Prime Minister Outlines Vision for International Cooperation


Courtesy of Munich Security Conference/Muller


In a well-crafted speech to the Munich Security Conference, Boris Johnson went beyond ritual repetitions of ‘Global Britain’ slogans.

What a difference a year makes. On 3 February 2020 (the first working day after the UK formally left the EU), Prime Minister Boris Johnson stood up in the Painted Hall at the Royal Naval College, Greenwich and delivered a speech full of his trademark swashbuckling hyperbole: 'we are re-emerging after decades of hibernation as a campaigner for global free trade'.

A year later, on 19 February 2021, Johnson made the closing speech at the Munich Security Conference. In the meantime, the geopolitical landscape was transformed by the coronavirus pandemic and by President Joe Biden’s election victory. Indeed, Johnson’s Munich speech was overshadowed in media terms by Biden himself addressing the conference and announcing in no uncertain terms that ‘America is back’.

Less Bluster, More Details

British foreign policy in the year after that Greenwich speech has been consumed by Brexit negotiations. The overriding British objective was untrammelled sovereignty, at the cost of accepting new barriers to trade with the country’s largest market. It was much less clear what that sovereignty, bought at such a cost, would be used to achieve.

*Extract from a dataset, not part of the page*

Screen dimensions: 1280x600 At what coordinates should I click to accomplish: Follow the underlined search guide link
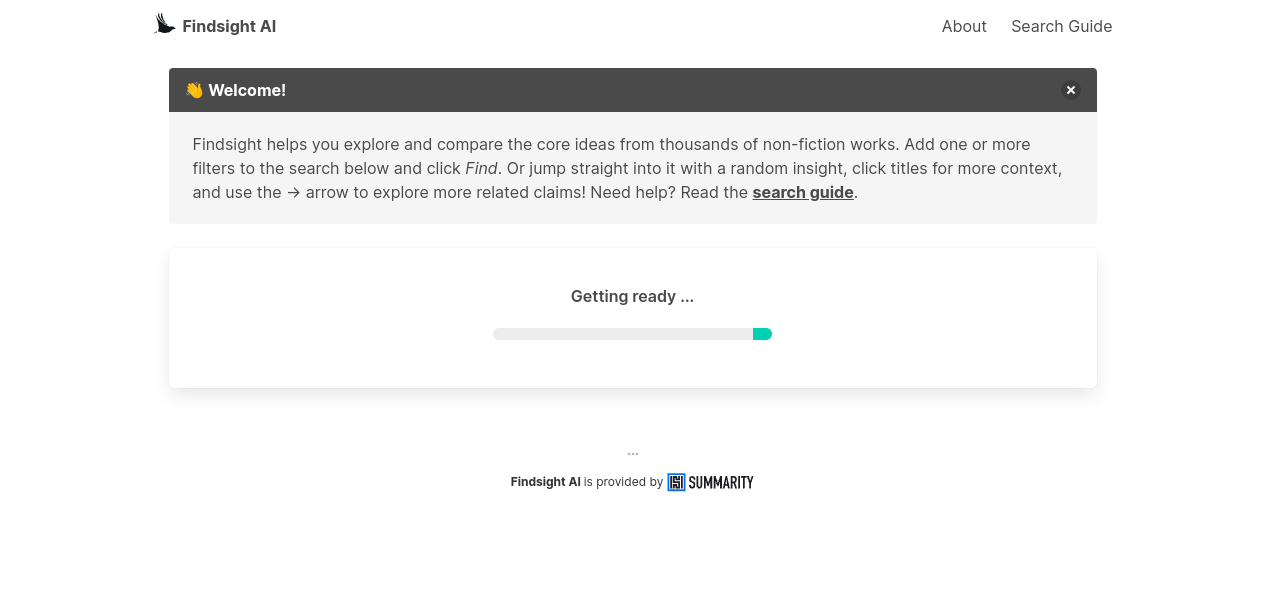coord(803,193)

Johnson’s Munich speech was his first major pronouncement on national security since Greenwich and his first concerted effort to set out a wider vision of the UK’s post-Brexit and post-pandemic role in the world. It deserves a closer look for that reason and because it may well be a harbinger of the government’s Integrated Review, which will be published, after much delay, in March 2021.

The bluster and hyperbole were dialled down in the Munich speech. They were still there, in the repeated references to the vaulting ambition implied in the slogan ‘Global Britain’. But, overall, Johnson put international cooperation at the heart of British foreign policy.

It was a good day to be making this pitch. Earlier, Johnson had chaired a virtual meeting of G7 leaders, giving Biden his first opportunity for a collective conversation with close allies. The event produced a detailed agreed text (of a kind which would have been impossible during the Trump years) undertaking among other things to ‘intensify cooperation’ on the response to the coronavirus pandemic. On the same day, the US re-joined the Paris Agreement for global climate negotiations. Johnson rightly played up the importance of international cooperation to improve resilience against future pandemic risks and to achieve net zero carbon emissions by 2050.

A Convening Power

Looking ahead to the UK hosting the G7 summit in June and the COP26 climate negotiations in November, Johnson made the UK’s global convening power one important element of his vision for the country’s future role in the world. Another was reinforcing transatlantic relations. The phrase in the speech which stuck in my mind was: ‘the success of Global Britain depends on the security of our homeland and the stability of the Euro-Atlantic area’. A truism no doubt, but a very different tone to the exceptionalist rhetoric of the Greenwich speech.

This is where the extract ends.